None of the pages I googled said the primary purpose of shortening the
barrel was for concealment. In all cases the first descriptive phrase
discusses the wider spread of the shot as a result of shortening the
barrel and/or removing the choke:
<http://en.wikipedia.org/wiki/Sawed-off_shotgun>
<http://encyclopedia.laborlawtalk.com/sawed-off_shotgun>
"the weapon has larger spread and limited range"
<http://www.paleface.net/sawed.html>
"Also, because the buckshot spreads so wide out of the shorter barrels
it's easier to hit people than with any other weapon."
<http://www.audioasylum.com/members/mgeneral/messages/58973.html>
"The Effect of a “Sawed-off Shotgun” Allows a Wider Dispersion Pattern
but at a Lower Velocity, (the shorter barrel promotes discharge of
unburned gunpowder and gas from the contained environment out into the
air). “Close Range Weapon”."
etc.
>TM "That'll teach you not to Google." Oliver
You might want to contact all those sites and tell them that they've
got it wrong then.
jc
Come on, this is AFU. You should know by now that just because lots of
websites repeat something doesn't make it right!
Having said that, I must admit I always thought short barrels = wider
spread, partly as a parallel to pistols (short barrels) being less accurate
than rifles (long barrels).
I suppose I always imagined the shot bouncing round in the barrel and being
'rounded up and moved on out', so shorter barrels meant more chance for
errant shots to stay errant.
Sounds wrong now I think of it though... If they did that surely the worst
of them would just fall out of the end of the barrel, or not even get that
far.
PC "and what about optical collimators, eh?" Paul
>"JC Dill" <jcd...@gmail.com> wrote in message
>news:61sqc19tj9m5om1g4...@4ax.com...
>>
>>>TM "That'll teach you not to Google." Oliver
>>
>> You might want to contact all those sites and tell them that they've
>> got it wrong then.
>>
>
>Come on, this is AFU. You should know by now that just because lots of
>websites repeat something doesn't make it right!

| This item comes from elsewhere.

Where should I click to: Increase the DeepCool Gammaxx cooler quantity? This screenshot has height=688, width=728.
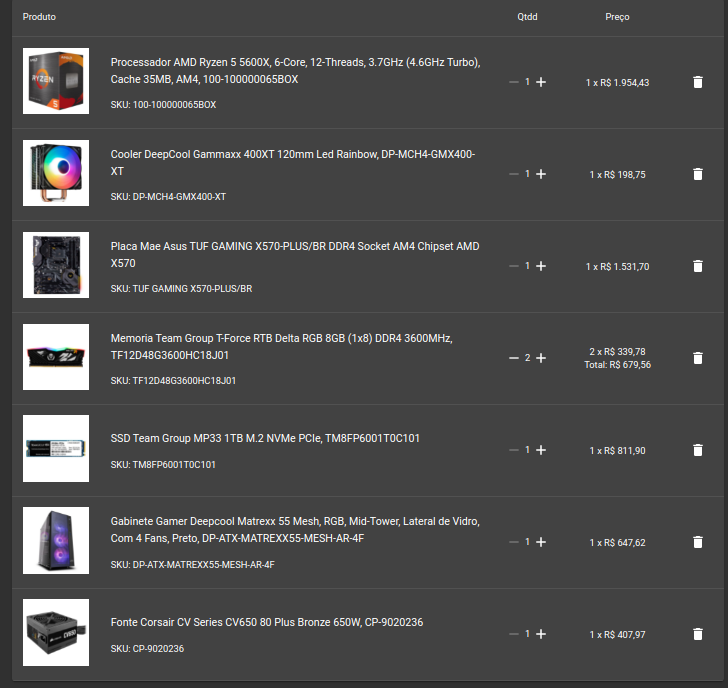tap(541, 174)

Good point. There are all those websites saying livestock "need
salt", and they might not be right either. But I'm not sneering at
people who have found those sites and telling them that they are wrong
because they have "learned" what the sites have told them. So if TM
Oliver is right and all those sites are wrong, it would be nice if TMO
would be polite about correcting the error, and it would be nice if
he'd contact those sites and help *them* correct that error too.
>Having said that, I must admit I always thought short barrels = wider
>spread, partly as a parallel to pistols (short barrels) being less accurate
>than rifles (long barrels).
Exactly my thinking as well.
>I suppose I always imagined the shot bouncing round in the barrel and being
>'rounded up and moved on out', so shorter barrels meant more chance for
>errant shots to stay errant.
>
>Sounds wrong now I think of it though... If they did that surely the worst
>of them would just fall out of the end of the barrel, or not even get that
>far.
There's also that explosion going on at the other end of the barrel.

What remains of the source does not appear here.